An at-risk launch of generic Protonix tablets will cost Teva Pharmaceutical Industries Ltd. and Sun Pharmaceutical Industries Ltd. $2.15 billion in a settlement reached with Pfizer Inc., of New York, and Nycomed A/S, now part of Takeda Pharmaceutical Co. Ltd., of Osaka, Japan.

Jerusalem-based Teva's share of the tab is $1.6 billion, half of which will be paid this year and the remainder in 2014. Sun, of Mumbai, will pay $550 million. Pfizer and Takeda will divide the proceeds, with Pfizer getting 64 percent.

The settlement ends a 10-year patent infringement battle that culminated in Teva's launch of 20 mg and 40 mg generic Protonix (pantoprazole sodium) in December 2007 – three years ahead of the patent expiry for pantoprazole.

The generic acid reflux drug was launched a few months after a federal district court denied Wyeth's (now part of Pfizer) motion for a preliminary injunction. A federal jury upheld the validity of the Wyeth patent in 2010.

FDA Creates GAIN List

Taking the next step in a battle against superbugs, the FDA proposed a rule creating a list of pathogens that qualify as targets for antibacterial and antifungal drugs being developed under the Generating Antibiotic Incentives Now (GAIN) provision of the FDA Safety and Innovation Act.

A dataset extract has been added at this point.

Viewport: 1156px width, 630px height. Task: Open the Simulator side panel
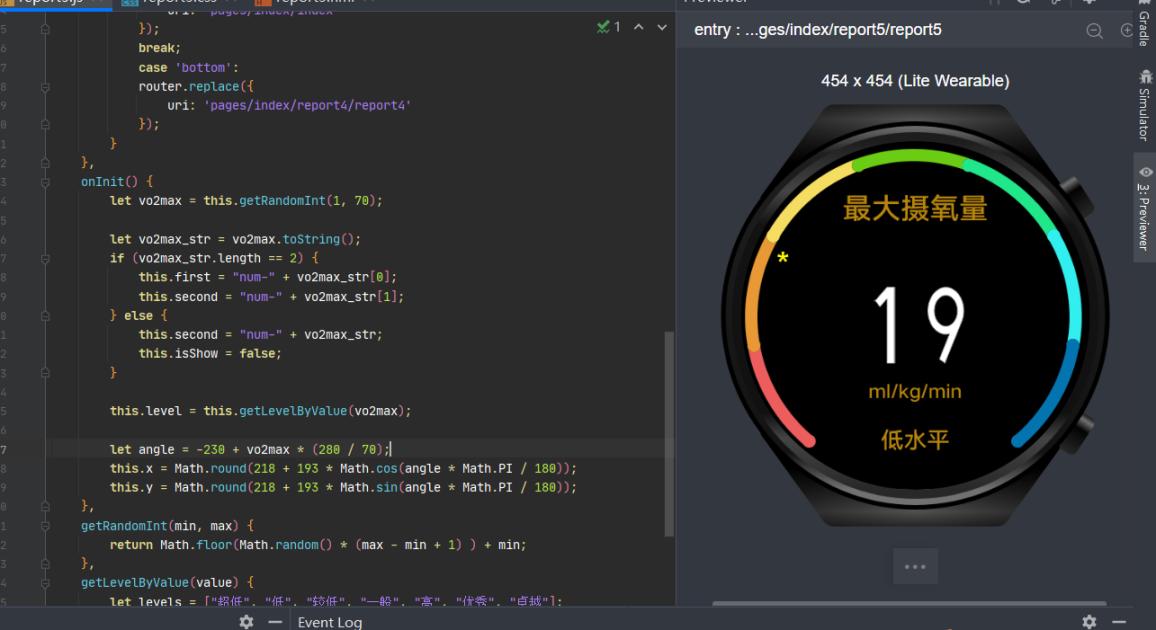click(x=1144, y=105)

Qualifying drugs are eligible for designation as a fast-track product and an additional five years of exclusivity.

The proposed list, published in Wednesday's Federal Register, includes Acinetobacter species, Aspergillus species, Burkholderia cepacia complex, Campylobacter species, Candida species, Clostridium difficile, Enterobacteriaceae, Enterococcus species, Mycobacterium tuberculosis complex, Neisseria gonorrhoeae, N. meningitidis, nontuberculous mycobacteria species, Pseudomonas species, Staphylococcus aureus, Streptococcus agalactiae, S. pneumoniae, S. pyogenes and Vibrio cholerae.

Comments on the list and proposed rule are due by Aug. 12.